## EXERCISE AIM
Return all lines from the listing below that include the word "computer".

## DATA UNDER STUDY

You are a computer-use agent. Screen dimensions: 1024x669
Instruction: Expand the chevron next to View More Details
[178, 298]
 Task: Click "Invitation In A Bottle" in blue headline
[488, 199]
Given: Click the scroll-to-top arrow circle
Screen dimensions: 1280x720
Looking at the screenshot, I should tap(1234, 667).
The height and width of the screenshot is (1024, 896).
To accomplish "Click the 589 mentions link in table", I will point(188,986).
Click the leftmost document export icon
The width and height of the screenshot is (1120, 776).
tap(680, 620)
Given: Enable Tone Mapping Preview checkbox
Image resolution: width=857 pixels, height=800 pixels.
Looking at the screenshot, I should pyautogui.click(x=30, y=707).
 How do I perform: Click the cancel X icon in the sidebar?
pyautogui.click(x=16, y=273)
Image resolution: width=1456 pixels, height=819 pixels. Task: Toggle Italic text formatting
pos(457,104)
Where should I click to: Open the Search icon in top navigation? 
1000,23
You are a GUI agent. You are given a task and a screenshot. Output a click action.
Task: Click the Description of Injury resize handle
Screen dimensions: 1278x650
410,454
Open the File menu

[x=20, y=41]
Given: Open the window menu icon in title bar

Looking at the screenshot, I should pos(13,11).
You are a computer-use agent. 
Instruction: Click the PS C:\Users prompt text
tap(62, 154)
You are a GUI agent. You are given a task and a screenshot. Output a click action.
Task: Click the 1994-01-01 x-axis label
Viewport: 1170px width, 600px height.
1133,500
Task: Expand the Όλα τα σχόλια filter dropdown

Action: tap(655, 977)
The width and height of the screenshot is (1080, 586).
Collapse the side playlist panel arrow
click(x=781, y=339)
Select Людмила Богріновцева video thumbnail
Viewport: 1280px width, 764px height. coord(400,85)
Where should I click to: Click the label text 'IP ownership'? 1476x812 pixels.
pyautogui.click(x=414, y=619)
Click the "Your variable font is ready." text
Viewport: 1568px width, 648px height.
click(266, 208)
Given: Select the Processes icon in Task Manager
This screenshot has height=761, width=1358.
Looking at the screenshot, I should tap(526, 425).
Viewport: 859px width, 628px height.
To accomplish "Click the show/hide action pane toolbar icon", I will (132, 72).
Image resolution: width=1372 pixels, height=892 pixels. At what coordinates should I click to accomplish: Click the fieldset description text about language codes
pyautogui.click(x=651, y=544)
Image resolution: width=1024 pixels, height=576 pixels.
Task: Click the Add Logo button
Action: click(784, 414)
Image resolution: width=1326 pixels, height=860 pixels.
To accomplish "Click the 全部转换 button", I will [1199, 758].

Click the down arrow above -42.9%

## WORKED SOLUTION
You are a computer-use agent. Screen dimensions: 1024x669
You are a computer-use agent. 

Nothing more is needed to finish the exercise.